My mother always included a number of outsiders for the festivities, and she plied the table with enough food to feed a small army of teenaged boys, well before my sons achieved that age. Sometimes there was live music, and we would gather around the piano, holding sheet music and belting out Christmas carols like we were the Mormon Tabernacle Choir. 

There was at least one gift for all comers, no matter who showed up (my mother kept a collection of boxed leather gloves, scarves, and handkerchiefs to offer as gifts for last minute attendees), so no one felt left out. This was New York, and there was always a collection of motley Jews happy to score an invite for free food and drink on Christmas Eve. We all dressed up, indulged and imbibed, opened presents, sang songs and generally enjoyed a fun and festive Yule time, Jewish style.

I miss those Christmases. I miss being the recipient of lavish generosity coupled with elegant finery dressing the guests, the table and my mother’s home. These days, my holiday feels vaguely transactional, with the recipe including lists complete with associated URL’s, checks marked against accomplished tasks, and growing kids losing any wonder or magic the season might once have engendered. There is a lot of cooking and cleaning, but there is also the enjoyment of meals lovingly prepared. There are cookies and Christmas carols for the neighbors, and a Christmas service at an inclusive, creative church. We watch Christmas movies at home and often go to the movies later in the afternoon before our Christmas dinner. We’ve made new traditions to replace the old. 

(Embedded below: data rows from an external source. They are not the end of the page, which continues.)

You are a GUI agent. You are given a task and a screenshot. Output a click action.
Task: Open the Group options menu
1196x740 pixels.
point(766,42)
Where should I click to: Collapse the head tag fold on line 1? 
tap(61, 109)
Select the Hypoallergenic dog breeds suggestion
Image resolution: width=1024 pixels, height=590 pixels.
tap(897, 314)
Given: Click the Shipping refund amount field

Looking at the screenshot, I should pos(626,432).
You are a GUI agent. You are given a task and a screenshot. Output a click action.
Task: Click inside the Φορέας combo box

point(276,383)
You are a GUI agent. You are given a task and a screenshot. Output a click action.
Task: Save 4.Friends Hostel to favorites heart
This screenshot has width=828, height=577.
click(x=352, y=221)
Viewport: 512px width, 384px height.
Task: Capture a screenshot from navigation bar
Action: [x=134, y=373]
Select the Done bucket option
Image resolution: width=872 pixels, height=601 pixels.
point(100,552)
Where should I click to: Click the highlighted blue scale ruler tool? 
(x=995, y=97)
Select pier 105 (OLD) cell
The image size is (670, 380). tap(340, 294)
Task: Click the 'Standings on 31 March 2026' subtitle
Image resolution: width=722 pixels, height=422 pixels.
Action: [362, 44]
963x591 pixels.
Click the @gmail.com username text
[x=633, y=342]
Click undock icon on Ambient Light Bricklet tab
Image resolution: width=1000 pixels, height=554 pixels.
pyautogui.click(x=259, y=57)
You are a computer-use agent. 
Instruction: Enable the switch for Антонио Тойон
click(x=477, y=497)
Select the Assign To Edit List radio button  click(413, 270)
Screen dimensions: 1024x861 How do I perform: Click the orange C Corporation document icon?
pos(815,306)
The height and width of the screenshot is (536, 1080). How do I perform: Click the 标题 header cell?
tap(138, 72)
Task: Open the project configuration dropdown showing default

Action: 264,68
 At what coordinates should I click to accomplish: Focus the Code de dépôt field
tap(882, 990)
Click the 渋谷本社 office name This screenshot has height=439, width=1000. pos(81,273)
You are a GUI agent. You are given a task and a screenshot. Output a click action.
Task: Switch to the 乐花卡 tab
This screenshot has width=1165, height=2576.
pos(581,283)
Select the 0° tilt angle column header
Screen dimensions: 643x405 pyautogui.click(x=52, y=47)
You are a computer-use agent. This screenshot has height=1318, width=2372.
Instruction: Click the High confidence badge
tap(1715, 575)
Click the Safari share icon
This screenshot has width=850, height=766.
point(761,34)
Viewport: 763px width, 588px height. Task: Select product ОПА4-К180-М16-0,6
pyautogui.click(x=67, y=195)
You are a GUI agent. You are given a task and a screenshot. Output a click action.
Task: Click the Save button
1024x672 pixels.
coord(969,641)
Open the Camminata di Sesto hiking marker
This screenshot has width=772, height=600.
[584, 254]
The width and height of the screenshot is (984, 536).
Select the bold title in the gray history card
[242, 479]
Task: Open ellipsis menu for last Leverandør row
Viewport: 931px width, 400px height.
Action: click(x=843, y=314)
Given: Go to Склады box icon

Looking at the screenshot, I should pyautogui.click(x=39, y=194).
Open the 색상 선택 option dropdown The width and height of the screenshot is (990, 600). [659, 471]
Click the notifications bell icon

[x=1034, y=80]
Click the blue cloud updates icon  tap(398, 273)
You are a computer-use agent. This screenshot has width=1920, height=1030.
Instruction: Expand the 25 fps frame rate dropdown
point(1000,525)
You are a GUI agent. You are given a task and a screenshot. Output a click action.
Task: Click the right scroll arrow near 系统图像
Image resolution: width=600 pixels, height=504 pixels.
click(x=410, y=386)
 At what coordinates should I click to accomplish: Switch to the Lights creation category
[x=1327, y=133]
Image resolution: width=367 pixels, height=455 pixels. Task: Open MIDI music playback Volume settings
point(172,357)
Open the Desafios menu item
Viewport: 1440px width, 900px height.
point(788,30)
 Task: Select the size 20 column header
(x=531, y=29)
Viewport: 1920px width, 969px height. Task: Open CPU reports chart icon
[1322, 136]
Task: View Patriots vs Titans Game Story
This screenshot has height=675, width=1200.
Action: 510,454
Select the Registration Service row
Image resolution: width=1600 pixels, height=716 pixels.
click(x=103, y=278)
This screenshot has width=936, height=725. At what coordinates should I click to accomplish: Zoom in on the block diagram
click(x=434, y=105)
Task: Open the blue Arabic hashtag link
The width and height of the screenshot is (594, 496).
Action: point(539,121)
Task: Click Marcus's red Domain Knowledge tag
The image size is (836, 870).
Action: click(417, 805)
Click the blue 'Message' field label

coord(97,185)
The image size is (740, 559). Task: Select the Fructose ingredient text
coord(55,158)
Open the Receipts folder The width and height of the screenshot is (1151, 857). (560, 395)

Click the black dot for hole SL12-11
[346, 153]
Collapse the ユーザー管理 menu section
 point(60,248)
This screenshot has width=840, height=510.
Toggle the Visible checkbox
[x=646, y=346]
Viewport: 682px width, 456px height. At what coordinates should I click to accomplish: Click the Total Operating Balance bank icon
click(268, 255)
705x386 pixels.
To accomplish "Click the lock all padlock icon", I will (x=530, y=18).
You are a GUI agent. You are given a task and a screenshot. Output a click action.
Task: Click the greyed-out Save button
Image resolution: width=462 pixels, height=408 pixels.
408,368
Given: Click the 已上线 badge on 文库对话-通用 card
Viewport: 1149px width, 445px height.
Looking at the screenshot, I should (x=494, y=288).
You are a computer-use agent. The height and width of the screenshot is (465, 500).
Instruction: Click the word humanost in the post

But I find I miss the old ways. Finally, after almost five years of distance, I can think back to my mother and remember that there was joy mixed in among the misery. Like Renata learns as she finally heals, it feels good to remember good times. I can’t believe I’m saying this, but I miss my mother (a little). Her philosophy was that Christmas presents should be something perhaps frivolous but coveted, something one couldn’t buy for oneself. Some in my family resented that, yearning for necessities, which I understood. But my mother enjoyed the giving with so much evident pleasure, that it enhanced the whole experience. I enjoyed the obvious care she took in presentation. Her gifts were gorgeously wrapped, works of art in themselves, so much so that we took extreme care in the unwrapping, drawing out the anticipation of revealing the treasure inside the package. It was lovely. 

I’m grateful that I can look back at Christmas past and think about the joy, instead of just the pain. Time passes and things change, this is true, but the end of something shouldn’t forever alter the way we think about it. 

So, I will be joyful today, appreciative of what I have and what I had. And that change happens—throughout the season of joy and beyond.